■ EXERCISE BRIEF
Stopping at the line that holds "Viewport: 1400px width, 841px height.", repeat the lines below exactly, starting from the very first and including that final line.
----------
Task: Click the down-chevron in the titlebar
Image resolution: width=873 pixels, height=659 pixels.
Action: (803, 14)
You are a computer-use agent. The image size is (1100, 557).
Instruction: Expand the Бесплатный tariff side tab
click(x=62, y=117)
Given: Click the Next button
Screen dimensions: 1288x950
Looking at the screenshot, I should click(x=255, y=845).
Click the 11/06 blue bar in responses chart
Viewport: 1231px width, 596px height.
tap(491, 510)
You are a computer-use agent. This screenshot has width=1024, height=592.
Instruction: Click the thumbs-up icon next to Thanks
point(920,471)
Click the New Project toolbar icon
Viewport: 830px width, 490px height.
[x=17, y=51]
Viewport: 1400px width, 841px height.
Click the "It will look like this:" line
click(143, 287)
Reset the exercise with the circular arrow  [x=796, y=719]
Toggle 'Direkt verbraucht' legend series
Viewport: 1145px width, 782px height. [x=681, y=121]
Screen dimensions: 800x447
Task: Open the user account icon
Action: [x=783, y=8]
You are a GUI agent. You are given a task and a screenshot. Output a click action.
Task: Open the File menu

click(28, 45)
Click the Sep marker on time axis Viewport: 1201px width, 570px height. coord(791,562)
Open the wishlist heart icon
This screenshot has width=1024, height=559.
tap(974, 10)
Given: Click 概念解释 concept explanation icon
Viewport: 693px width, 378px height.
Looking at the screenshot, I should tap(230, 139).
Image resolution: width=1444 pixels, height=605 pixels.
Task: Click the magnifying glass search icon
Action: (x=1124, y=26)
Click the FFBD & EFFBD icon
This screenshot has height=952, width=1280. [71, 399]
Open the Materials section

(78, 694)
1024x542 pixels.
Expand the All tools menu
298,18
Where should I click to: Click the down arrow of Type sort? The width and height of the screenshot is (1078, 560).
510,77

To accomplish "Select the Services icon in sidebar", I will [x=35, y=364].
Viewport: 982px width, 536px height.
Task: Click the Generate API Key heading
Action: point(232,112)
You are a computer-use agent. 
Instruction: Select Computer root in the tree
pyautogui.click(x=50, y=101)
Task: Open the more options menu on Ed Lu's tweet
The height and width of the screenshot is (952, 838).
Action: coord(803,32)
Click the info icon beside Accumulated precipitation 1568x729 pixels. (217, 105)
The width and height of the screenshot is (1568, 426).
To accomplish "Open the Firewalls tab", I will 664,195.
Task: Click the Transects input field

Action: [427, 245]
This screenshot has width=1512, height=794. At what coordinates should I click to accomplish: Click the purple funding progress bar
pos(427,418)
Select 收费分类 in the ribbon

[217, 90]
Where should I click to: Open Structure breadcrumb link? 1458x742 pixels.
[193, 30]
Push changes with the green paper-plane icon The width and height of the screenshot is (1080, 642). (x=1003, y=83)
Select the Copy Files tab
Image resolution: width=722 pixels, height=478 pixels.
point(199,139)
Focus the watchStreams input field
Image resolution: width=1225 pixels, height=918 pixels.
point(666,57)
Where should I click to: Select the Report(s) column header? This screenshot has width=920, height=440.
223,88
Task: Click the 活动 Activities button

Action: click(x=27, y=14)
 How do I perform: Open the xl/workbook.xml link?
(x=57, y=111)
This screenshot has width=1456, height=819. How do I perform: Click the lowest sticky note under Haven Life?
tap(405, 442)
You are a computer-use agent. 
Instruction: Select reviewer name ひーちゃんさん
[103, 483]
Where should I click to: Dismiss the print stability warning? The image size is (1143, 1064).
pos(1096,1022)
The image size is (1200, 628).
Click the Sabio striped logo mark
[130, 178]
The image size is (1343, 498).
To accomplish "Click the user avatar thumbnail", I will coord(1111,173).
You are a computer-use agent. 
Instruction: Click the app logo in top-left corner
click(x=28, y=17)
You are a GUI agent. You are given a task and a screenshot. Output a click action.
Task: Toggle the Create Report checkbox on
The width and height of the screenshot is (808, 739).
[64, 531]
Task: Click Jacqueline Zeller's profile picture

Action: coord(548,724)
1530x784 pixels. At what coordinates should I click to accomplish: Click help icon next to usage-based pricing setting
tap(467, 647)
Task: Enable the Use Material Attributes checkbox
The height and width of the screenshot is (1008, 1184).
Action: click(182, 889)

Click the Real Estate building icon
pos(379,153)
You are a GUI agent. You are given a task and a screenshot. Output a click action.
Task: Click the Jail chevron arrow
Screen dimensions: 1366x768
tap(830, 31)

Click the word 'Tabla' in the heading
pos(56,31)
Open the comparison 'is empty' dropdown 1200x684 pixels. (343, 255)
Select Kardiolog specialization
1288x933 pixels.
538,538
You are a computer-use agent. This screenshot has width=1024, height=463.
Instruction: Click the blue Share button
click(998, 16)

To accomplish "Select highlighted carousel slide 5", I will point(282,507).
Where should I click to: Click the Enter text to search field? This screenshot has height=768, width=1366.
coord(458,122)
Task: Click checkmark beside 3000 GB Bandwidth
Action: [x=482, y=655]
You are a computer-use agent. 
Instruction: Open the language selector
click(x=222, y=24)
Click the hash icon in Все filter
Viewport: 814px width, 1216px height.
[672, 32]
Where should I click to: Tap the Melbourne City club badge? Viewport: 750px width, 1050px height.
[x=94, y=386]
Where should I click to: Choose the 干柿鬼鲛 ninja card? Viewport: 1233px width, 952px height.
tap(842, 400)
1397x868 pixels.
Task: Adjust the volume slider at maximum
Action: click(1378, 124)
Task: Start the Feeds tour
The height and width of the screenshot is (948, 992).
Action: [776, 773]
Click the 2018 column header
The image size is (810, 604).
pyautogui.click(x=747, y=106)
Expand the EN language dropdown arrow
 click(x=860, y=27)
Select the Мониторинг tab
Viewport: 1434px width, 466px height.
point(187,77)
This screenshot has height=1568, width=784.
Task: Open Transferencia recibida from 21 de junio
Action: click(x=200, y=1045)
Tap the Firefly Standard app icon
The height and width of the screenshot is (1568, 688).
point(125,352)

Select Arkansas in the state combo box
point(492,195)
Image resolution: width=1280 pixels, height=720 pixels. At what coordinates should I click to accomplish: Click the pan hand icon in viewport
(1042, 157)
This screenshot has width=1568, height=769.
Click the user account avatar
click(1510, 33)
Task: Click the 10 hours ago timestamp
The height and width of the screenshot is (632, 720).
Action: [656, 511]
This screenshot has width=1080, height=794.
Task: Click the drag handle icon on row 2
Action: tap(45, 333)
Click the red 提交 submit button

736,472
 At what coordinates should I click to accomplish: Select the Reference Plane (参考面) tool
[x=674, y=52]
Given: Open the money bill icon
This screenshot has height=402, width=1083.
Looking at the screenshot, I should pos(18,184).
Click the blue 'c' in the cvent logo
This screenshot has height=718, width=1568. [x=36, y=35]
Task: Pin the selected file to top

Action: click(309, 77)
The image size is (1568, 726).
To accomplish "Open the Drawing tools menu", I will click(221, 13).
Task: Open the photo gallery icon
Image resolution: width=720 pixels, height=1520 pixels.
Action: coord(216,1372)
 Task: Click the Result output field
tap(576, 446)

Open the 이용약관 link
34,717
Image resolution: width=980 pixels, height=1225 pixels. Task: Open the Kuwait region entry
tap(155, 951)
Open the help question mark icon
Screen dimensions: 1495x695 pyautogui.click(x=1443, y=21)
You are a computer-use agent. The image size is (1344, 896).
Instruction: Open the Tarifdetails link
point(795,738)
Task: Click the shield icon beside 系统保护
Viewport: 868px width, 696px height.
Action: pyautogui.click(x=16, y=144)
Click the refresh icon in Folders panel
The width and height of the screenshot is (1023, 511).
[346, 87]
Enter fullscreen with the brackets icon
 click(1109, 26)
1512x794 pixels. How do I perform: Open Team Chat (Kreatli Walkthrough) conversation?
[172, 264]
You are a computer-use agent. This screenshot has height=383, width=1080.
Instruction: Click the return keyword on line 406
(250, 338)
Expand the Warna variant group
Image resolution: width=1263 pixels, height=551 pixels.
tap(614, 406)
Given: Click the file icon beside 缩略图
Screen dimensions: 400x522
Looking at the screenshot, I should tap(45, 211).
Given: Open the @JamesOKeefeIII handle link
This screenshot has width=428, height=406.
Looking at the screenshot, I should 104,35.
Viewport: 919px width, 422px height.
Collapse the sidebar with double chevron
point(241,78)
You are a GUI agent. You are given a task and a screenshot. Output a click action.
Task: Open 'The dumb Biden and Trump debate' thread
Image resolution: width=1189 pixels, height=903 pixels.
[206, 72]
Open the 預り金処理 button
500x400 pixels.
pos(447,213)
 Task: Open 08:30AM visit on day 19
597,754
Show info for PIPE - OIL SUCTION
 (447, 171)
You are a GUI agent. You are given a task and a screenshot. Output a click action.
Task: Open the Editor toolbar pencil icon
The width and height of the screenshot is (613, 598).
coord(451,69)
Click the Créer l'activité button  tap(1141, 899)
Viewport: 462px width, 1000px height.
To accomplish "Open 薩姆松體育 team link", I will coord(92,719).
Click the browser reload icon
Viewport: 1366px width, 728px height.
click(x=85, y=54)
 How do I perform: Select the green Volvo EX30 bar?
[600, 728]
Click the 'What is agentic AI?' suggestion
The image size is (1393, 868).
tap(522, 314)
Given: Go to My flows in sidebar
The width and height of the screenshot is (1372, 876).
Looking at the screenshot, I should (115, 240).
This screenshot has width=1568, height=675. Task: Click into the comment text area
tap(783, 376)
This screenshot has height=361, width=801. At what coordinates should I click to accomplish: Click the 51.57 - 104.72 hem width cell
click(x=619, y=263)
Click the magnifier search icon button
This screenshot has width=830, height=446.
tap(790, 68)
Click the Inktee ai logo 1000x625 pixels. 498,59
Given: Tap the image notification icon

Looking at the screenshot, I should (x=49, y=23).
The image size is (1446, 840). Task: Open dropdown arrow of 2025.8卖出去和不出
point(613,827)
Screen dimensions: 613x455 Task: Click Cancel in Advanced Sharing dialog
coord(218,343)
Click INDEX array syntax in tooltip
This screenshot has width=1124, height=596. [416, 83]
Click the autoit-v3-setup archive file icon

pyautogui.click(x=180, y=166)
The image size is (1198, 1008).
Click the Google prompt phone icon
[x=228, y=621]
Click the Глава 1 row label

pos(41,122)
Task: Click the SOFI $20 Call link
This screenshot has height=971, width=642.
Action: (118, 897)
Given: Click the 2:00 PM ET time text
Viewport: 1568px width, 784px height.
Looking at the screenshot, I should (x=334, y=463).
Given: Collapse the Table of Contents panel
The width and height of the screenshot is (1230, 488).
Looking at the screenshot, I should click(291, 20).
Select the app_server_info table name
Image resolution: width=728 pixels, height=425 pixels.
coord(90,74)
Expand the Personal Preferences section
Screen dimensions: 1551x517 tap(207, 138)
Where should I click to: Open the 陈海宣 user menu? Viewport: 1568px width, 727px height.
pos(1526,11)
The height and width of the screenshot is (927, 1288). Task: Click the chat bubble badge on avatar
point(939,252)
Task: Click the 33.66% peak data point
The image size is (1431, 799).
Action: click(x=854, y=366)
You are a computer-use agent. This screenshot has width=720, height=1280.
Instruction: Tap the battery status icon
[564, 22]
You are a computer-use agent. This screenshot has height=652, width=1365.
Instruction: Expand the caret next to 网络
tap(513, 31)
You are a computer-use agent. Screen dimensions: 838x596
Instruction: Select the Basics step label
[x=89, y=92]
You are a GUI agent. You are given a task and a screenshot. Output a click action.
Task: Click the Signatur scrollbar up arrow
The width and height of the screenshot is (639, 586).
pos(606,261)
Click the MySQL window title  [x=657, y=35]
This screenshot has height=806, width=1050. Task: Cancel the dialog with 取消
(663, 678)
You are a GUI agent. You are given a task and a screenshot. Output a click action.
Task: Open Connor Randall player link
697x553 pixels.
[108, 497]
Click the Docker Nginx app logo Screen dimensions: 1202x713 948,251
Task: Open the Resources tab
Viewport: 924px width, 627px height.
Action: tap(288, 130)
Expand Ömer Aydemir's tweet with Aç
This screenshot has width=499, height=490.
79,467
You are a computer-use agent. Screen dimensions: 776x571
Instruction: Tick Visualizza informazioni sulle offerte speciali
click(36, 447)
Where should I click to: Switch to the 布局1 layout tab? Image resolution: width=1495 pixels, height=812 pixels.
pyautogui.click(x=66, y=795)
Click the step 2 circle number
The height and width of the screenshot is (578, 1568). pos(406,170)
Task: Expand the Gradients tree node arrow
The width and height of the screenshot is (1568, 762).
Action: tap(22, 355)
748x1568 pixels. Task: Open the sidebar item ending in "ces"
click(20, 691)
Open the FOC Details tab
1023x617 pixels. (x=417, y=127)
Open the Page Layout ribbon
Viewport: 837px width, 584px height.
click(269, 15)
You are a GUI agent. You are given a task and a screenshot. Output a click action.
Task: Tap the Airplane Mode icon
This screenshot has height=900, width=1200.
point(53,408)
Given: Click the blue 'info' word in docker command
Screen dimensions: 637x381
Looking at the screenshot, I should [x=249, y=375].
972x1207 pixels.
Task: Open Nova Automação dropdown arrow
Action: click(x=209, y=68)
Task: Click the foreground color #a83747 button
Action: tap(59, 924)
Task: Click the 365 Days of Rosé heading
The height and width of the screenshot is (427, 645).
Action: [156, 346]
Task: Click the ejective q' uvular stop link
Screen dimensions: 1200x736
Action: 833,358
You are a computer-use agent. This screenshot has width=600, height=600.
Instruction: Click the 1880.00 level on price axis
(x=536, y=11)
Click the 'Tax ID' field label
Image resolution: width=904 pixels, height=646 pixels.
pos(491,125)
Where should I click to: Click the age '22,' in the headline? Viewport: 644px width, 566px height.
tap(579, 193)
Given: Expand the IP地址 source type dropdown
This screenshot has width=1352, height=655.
----------
■ EXERCISE OUTPUT
Task: Click the down-chevron in the titlebar
Image resolution: width=873 pixels, height=659 pixels.
Action: (803, 14)
You are a computer-use agent. The image size is (1100, 557).
Instruction: Expand the Бесплатный tariff side tab
click(x=62, y=117)
Given: Click the Next button
Screen dimensions: 1288x950
Looking at the screenshot, I should click(x=255, y=845).
Click the 11/06 blue bar in responses chart
Viewport: 1231px width, 596px height.
tap(491, 510)
You are a computer-use agent. This screenshot has width=1024, height=592.
Instruction: Click the thumbs-up icon next to Thanks
point(920,471)
Click the New Project toolbar icon
Viewport: 830px width, 490px height.
[x=17, y=51]
Viewport: 1400px width, 841px height.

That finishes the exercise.